Figure 1. SD208 inhibits TGFβ signaling in PC-3 cells in vitro and reduces the development of bone metastases from PC-3 in mice.

A. Western blot analysis of SMAD2 phosphorylation in PC-3 cells pre-treated ±SD208 (1 μM, 1 hr) and further cultured with TGFβ (5 ng/mL, 30–60 min) before lysis. B. Pthrp, Il11 and Ctgf mRNA measured by RT-qPCR in PC-3 cells cultured ±TGFβ (5 ng/mL) and ±SD208 (1 μM) for 24hr (n = 3). C. Growth of PC-3 cells cultured in the presence or absence of TGFβ (5 ng/mL) and SD208 (1 μM) assessed by MTT assay (n = 6).

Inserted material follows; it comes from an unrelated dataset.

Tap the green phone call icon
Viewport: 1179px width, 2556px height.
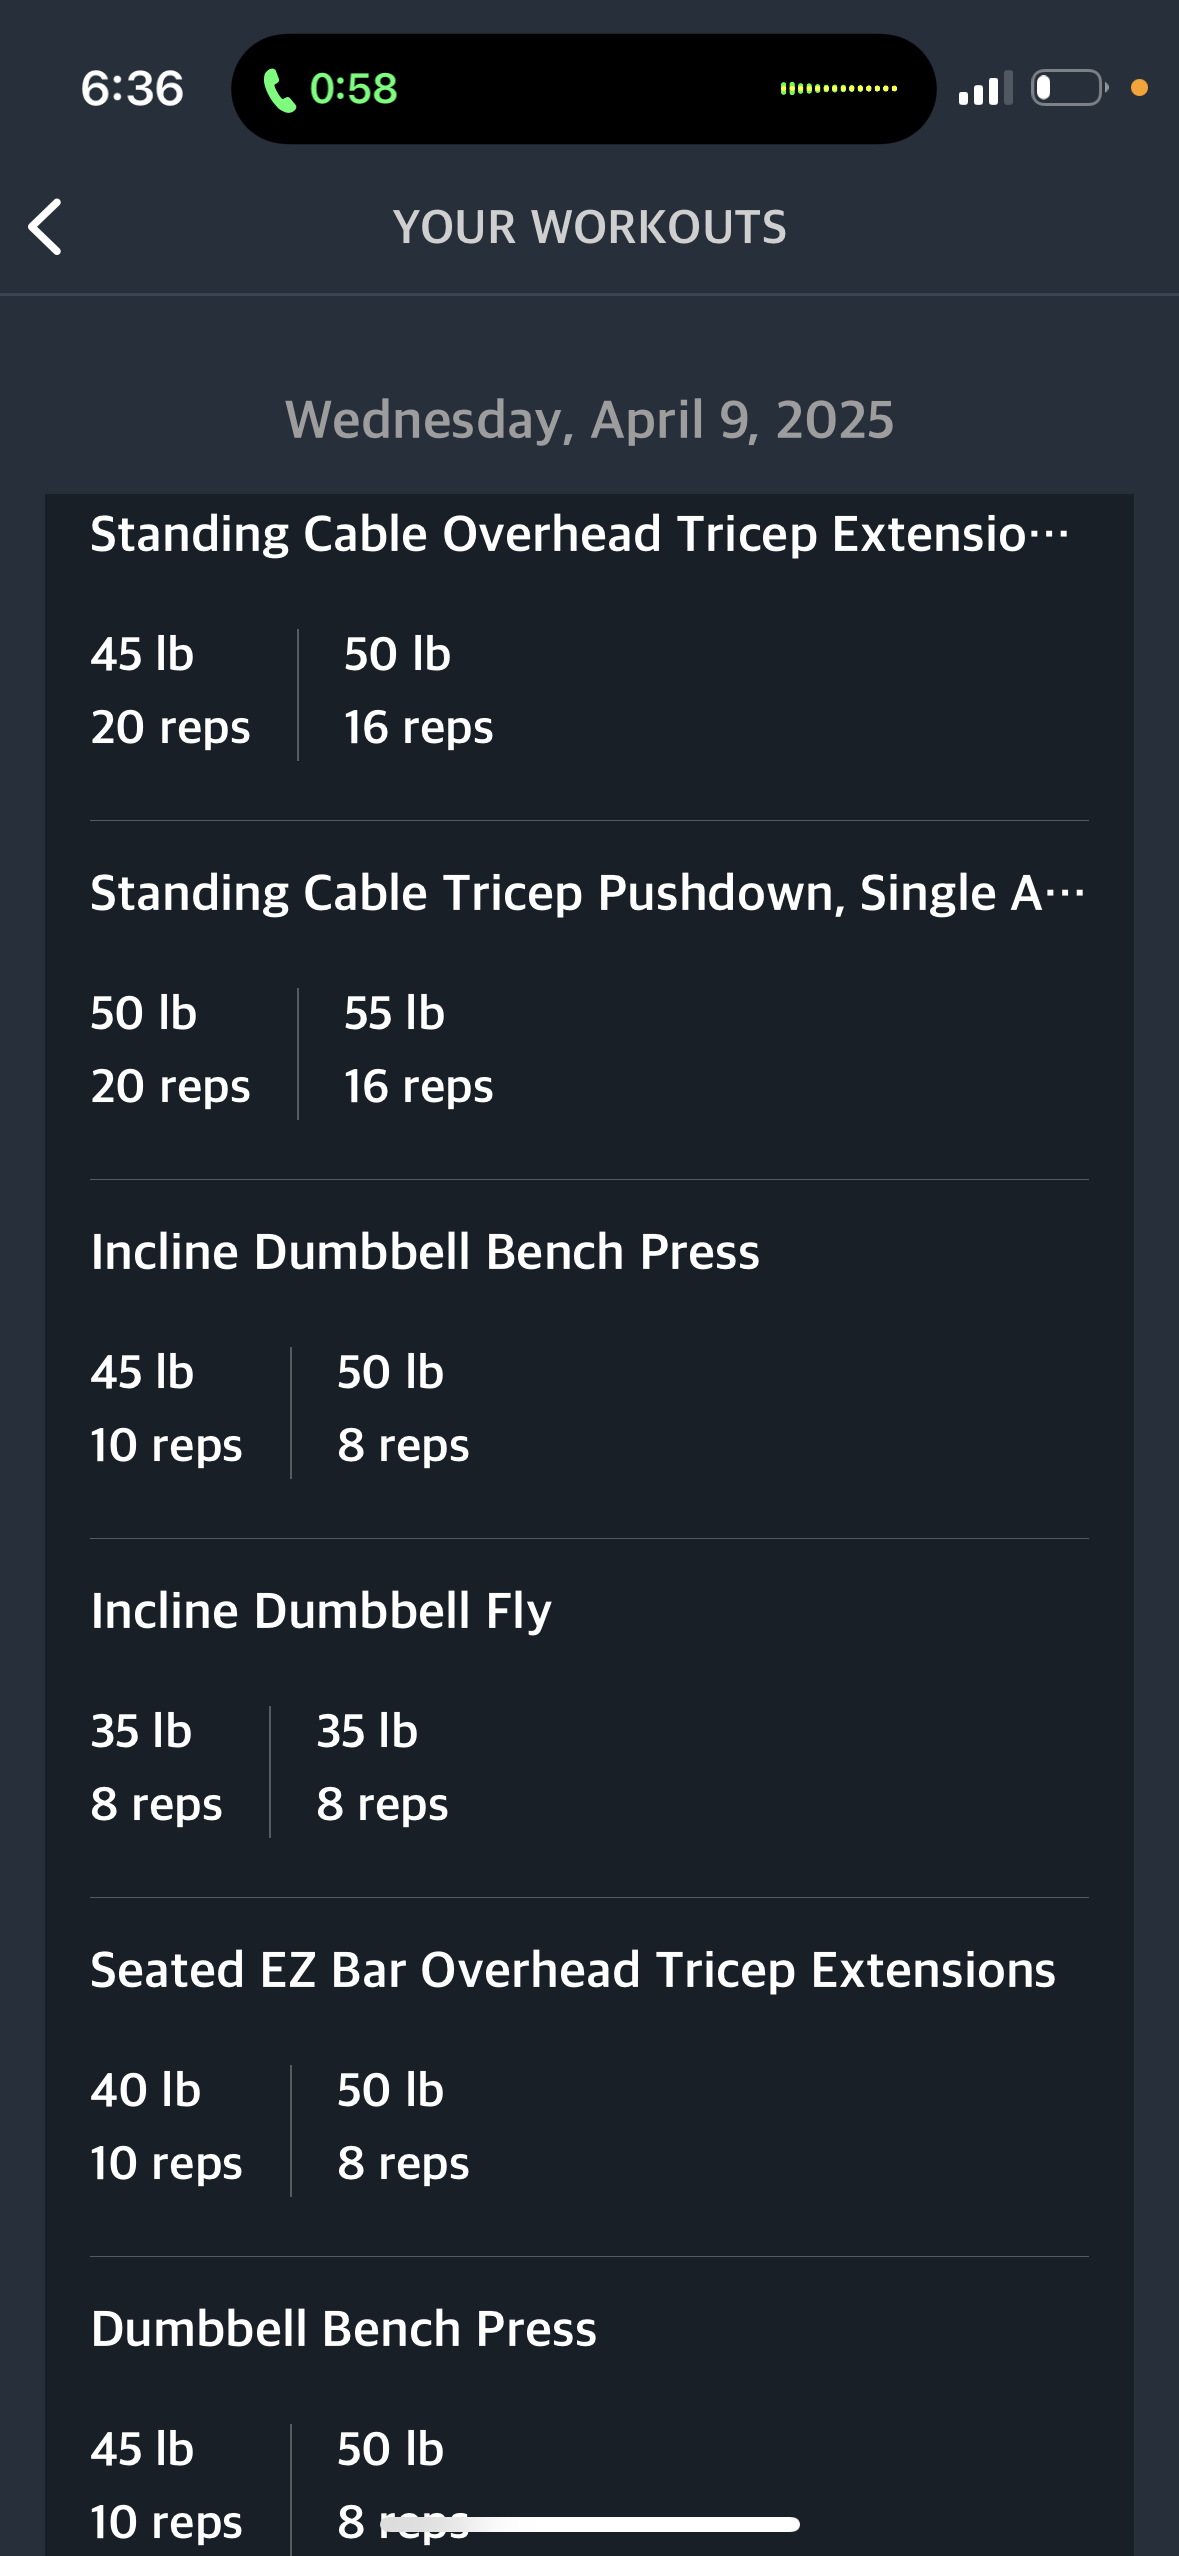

D,E&F. Nude mice inoculated with PC-3 cells received SD208 (50 mg/kg/day) or its vehicle (D) in a therapeutic manner (starting on day 26) or (E&F) in a preventive manner (starting 3 days before cell inoculation) (n = 11 to 14 mice per group). D&E. (Upper) Representative radiographs (arrows indicate osteolytic lesions). (Lower) Quantification of the osteolysis area on radiographs and Kaplan-Meyer analysis of mouse survival with a log-rank (Mantel-Cox) test. F. (Upper) Representative H&E stained sections of femurs (T, tumor; BM, bone marrow) and (Lower) histomorphometric analysis of tumor burden and bone areas. Results are expressed as the mean ± SEM. ns, not significant, * p < 0.05, ** p < 0.01 and *** p < 0.001 using a 2-way ANOVA with Bonferroni’s posttest. † p < 0.05 using a Student’s t test.